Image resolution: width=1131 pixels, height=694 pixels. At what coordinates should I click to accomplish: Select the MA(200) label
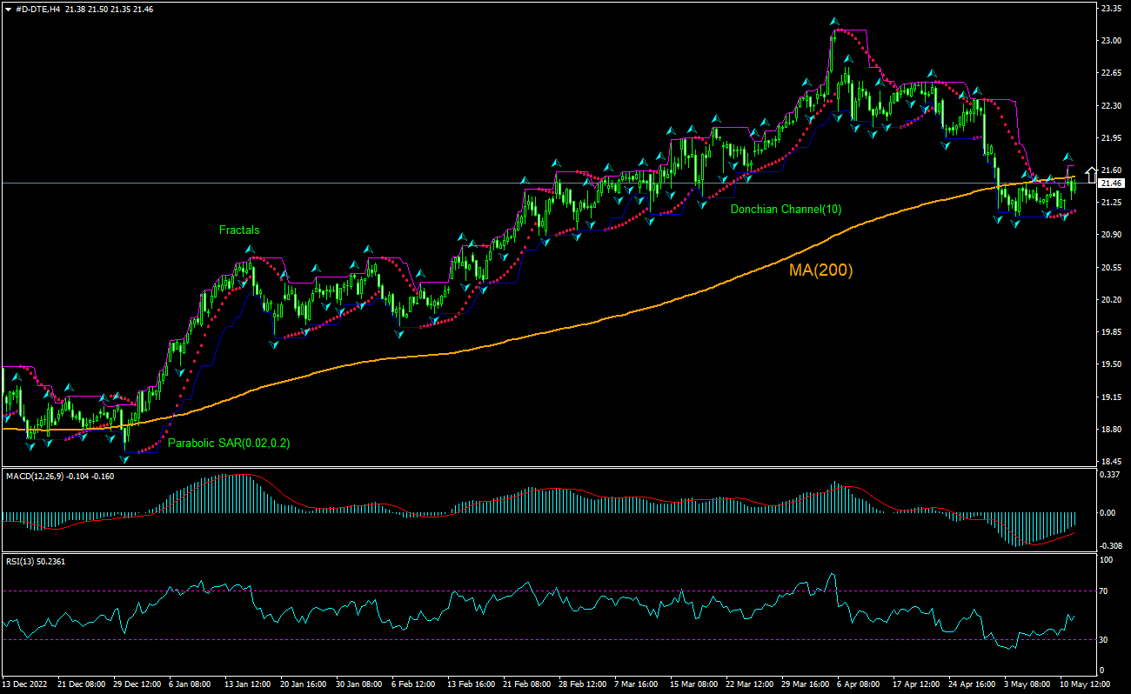(x=820, y=270)
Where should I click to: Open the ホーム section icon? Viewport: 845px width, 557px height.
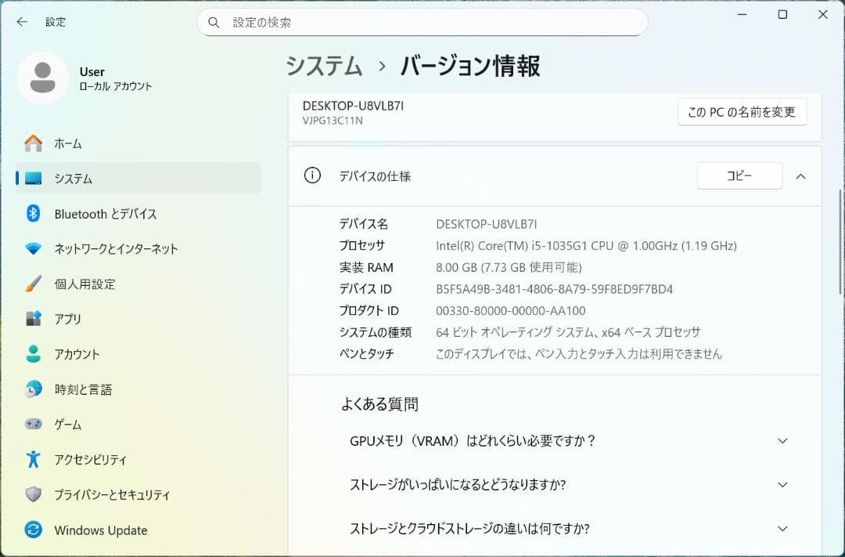click(31, 143)
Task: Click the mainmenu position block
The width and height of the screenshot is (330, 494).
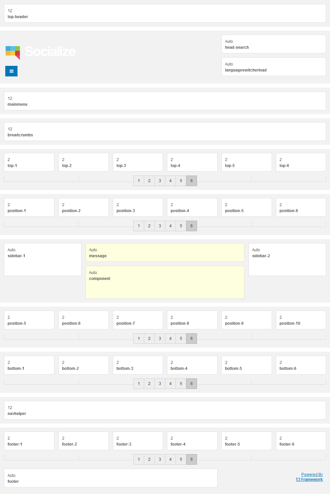Action: click(165, 101)
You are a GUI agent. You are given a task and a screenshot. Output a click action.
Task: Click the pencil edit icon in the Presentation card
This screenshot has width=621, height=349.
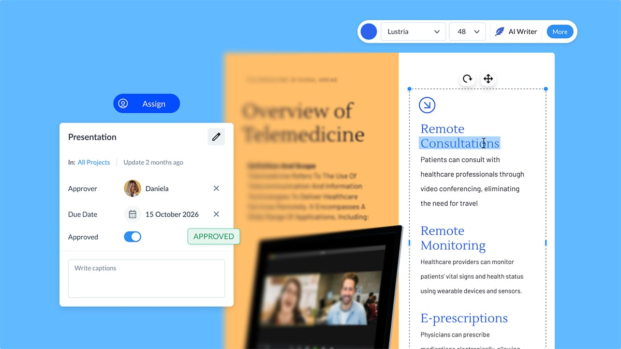tap(216, 137)
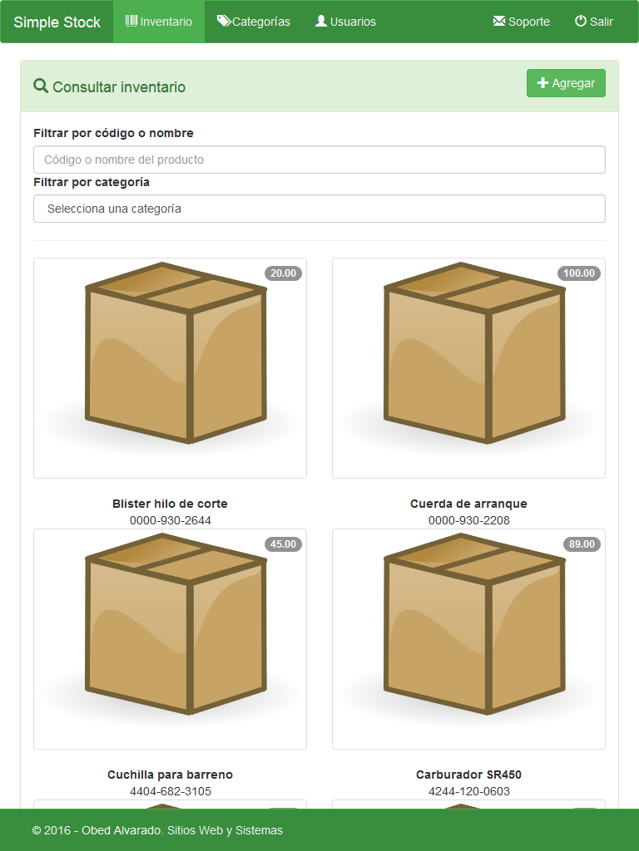Image resolution: width=639 pixels, height=851 pixels.
Task: Click the power icon next to Salir
Action: tap(580, 22)
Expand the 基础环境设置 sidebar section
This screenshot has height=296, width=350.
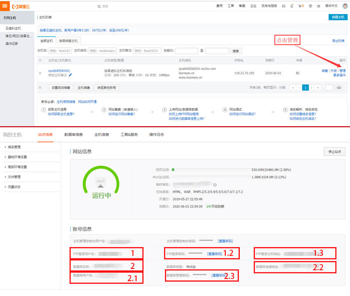pyautogui.click(x=18, y=157)
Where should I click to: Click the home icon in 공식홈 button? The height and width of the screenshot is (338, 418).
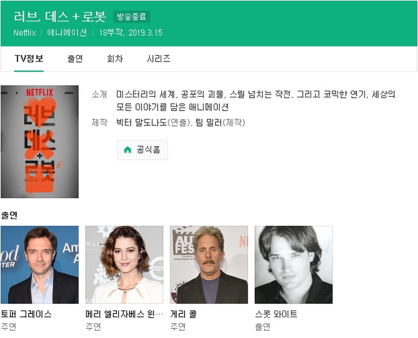[x=127, y=150]
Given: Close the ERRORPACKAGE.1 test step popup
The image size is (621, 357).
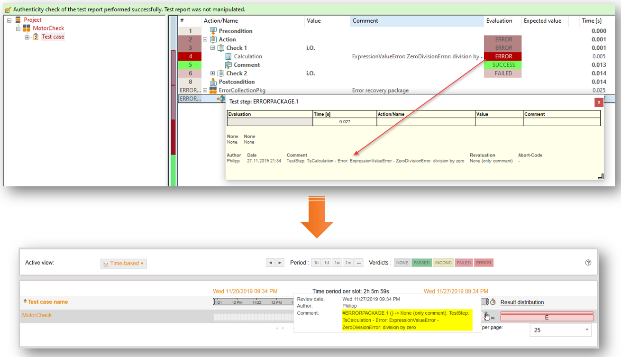Looking at the screenshot, I should [599, 102].
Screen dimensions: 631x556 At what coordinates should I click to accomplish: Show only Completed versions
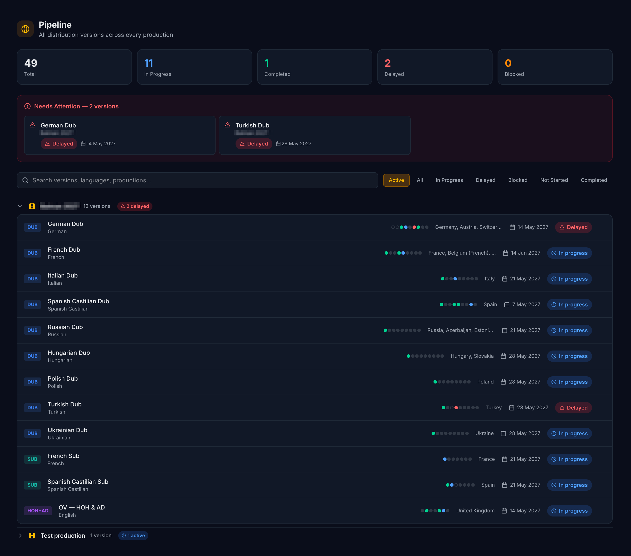(x=593, y=180)
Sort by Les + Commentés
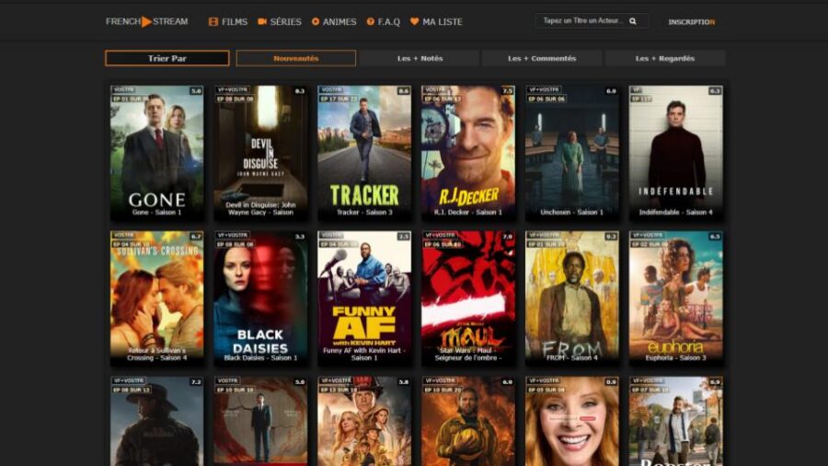 (542, 58)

====================

WHAT YOU HAVE TO DO:
Write out exactly, with no pictures, each line from the one containing "Screen dimensions: 631x556" through the last line of the listing above, both included.

EXERCISE ANSWER:
Screen dimensions: 631x556 At what coordinates should I click to accomplish: Show only Completed versions
(x=593, y=180)
Sort by Les + Commentés
 (542, 58)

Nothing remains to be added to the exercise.